Hunter’s Keep (The Moretti Men #3)

Hunter’s Keep (The Moretti Men #3)

By Jill Ramsower

Chapter 1

TERINA

Present

“Why does it feel like you’re kidnapping me?” I tug away from my brother’s hold, only to receive a withering glare.

“Because I am. Now, get in the damn car.” Renzo opens the passenger door to a black Escalade and practically shoves me inside.

“Whose car is this? And what the heck is going on?” I call out as the door shuts.

I have to wait until he’s slid into the driver’s seat for my answer.

He caught me off guard when he ambushed me after yoga class, thus the resistance, but now that it’s clear something is wrong, and he wasn’t just being a dick older brother, my defiance is fading.

That won’t stop me from getting answers, though.

Renzo starts the car and merges into traffic. “It’s my car—got it for the baby. And Biba Mikhailov’s funeral was yesterday. Today, his oldest son, Simeon, seized control of the entire Russian organization and ousted his younger brother, Pasha.”

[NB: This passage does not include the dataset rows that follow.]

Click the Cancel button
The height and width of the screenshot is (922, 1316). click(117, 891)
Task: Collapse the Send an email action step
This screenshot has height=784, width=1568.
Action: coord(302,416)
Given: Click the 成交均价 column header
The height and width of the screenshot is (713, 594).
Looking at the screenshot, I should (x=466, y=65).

Okay, the car makes sense now. His wife, Shae, is very pregnant. But what about the rest?

“Sounds messy, but what does that have to do with me?” I’m vaguely familiar with the Russians, but Renzo doesn’t exactly keep me well-informed with his Mafia world. I don’t ask, and he certainly doesn’t volunteer.

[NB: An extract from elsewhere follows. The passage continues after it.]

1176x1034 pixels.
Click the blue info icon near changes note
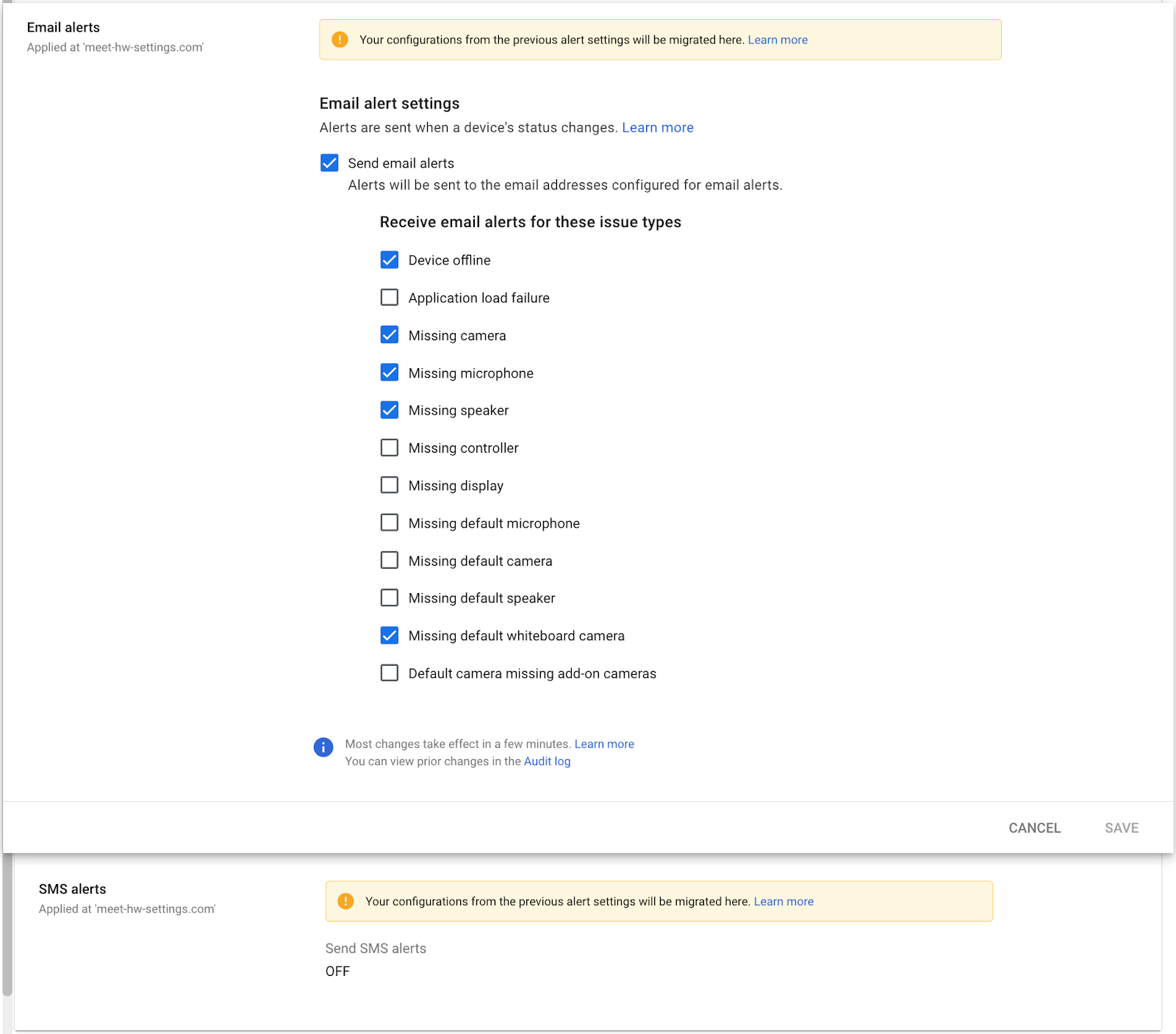click(x=323, y=747)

“There’s a solid chance they could blame us for Biba’s death.”

“Because…?” I prod him.

Renzo’s eyes cut meaningfully to mine, but he doesn’t say a word. He doesn’t have to.

Holy crap!

Did someone in the Moretti Family off the Russian mob boss? I had no idea we’d been responsible. My understanding was that some psycho called the Reaper was the one to blame. But as I already noted, I’m not exactly kept in the loop.

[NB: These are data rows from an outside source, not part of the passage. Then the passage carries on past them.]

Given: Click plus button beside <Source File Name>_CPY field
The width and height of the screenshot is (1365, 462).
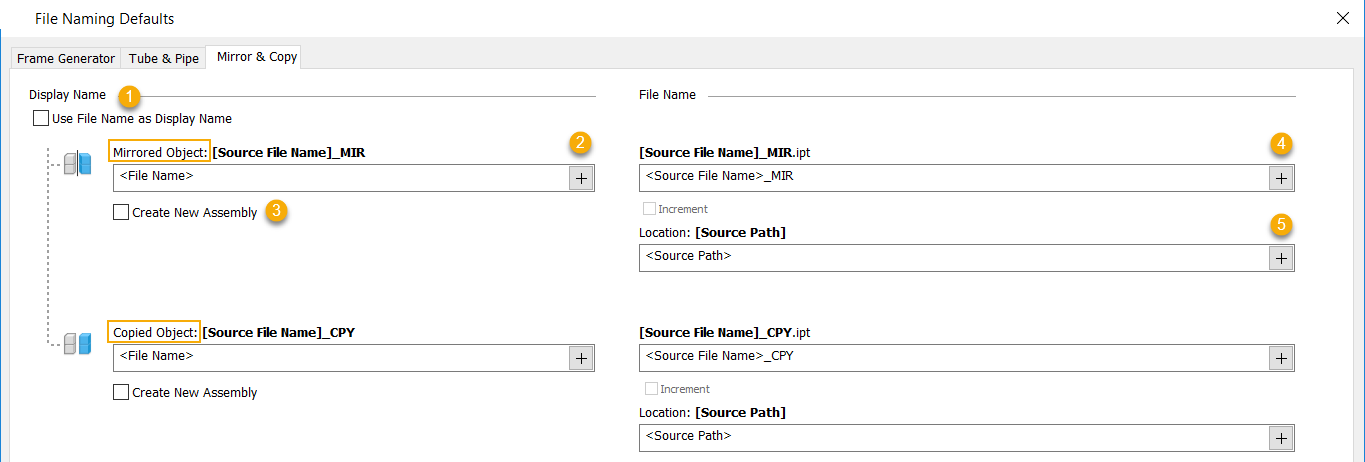Looking at the screenshot, I should click(x=1281, y=358).
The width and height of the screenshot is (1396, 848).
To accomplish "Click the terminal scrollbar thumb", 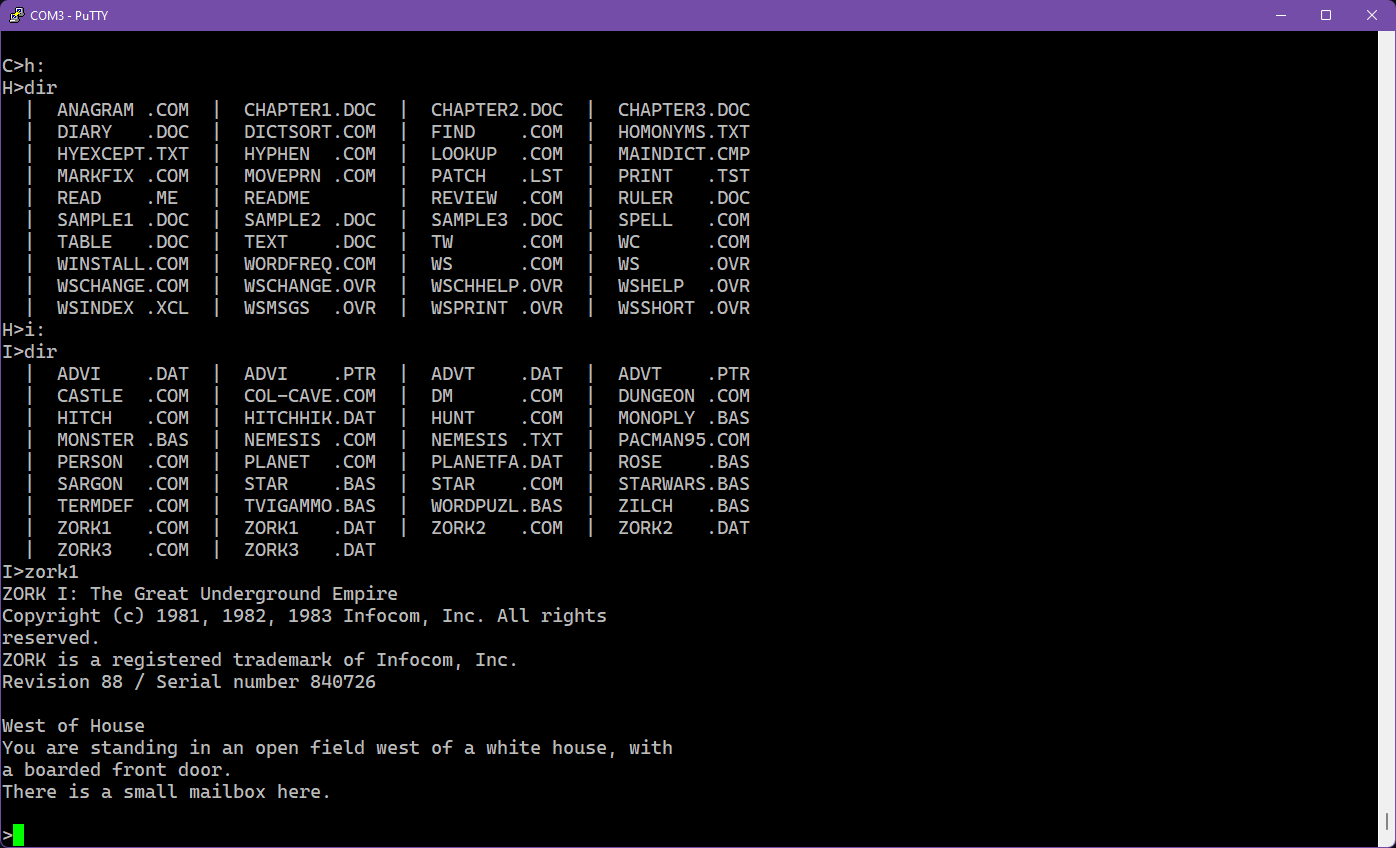I will (x=1387, y=822).
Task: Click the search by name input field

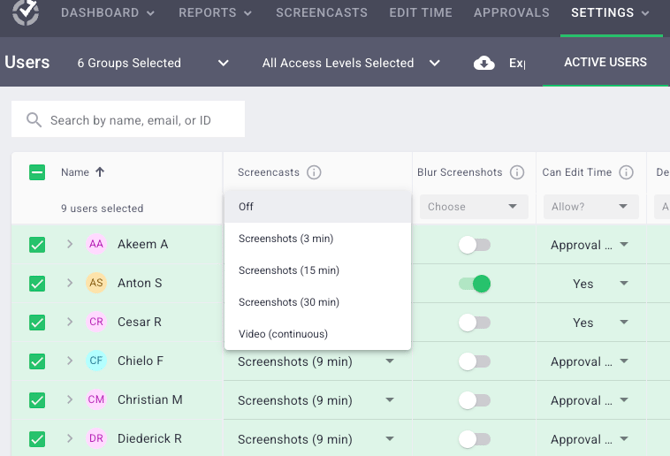Action: tap(140, 120)
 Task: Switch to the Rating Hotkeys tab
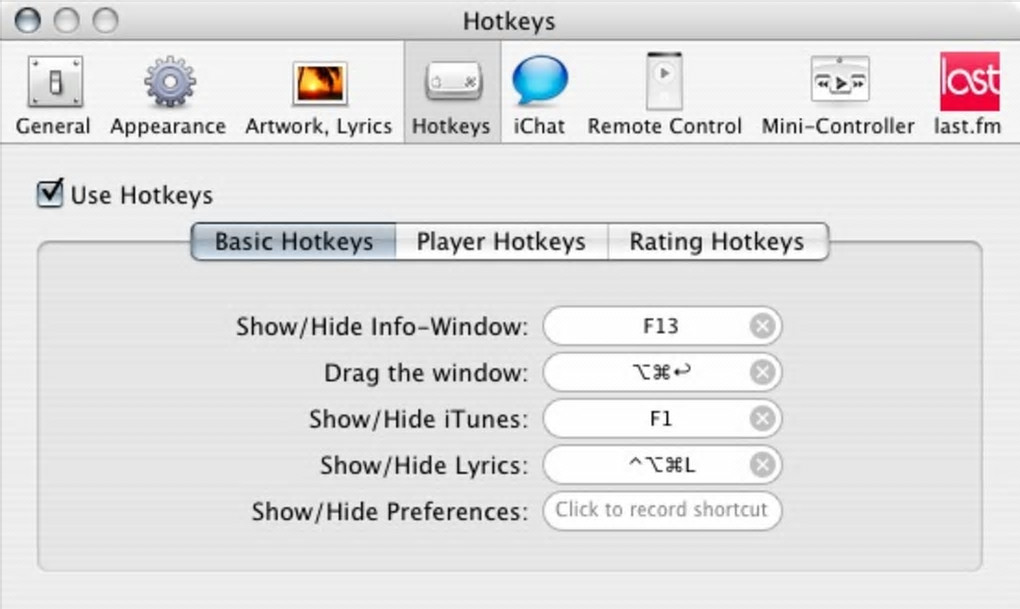coord(717,242)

“So … what does that mean?” I ask quietly, the reality of the situation settling heavily on my shoulders.

“That’s exactly what we’re going to discuss at Mom’s place. She’s making grilled fish and caponata. Shae and DiAngelo are meeting us over there.”

My heart stumbles at the mention of my brother’s best friend.

I don’t run into DiAngelo often, but when I do, I find my brain tends to malfunction.

Nerves get the better of me, and I’m not even sure why.

It’s not like I’m interested in him or care what he thinks of me.

Not that he thinks anything of me at all.

His blatant indifference toward me makes that fact obvious.

He’s simply the man who helps Renzo run the Moretti Family. That’s it.

So why’s he joining us for dinner?

“What about Tommy and Danika?” Our younger brother and his new wife will surely be there if this is a normal family dinner.

“Busy.”

No one’s too busy when Mom cooks caponata—she takes the time to use exclusively fresh ingredients and roast the eggplant properly. Tommy’s absence is telling. If this isn’t a run-of-the-mill family dinner, then what is happening here?

Judging by the tension radiating off Renzo as his steely gaze regularly checks his mirrors and scans nearby cars, I decide it’s best not to push for more.

That sort of restraint isn’t easy for me.

I get anxious when I don’t know what’s happening, but I’ve been snapped at enough over the years to learn to pace my questions.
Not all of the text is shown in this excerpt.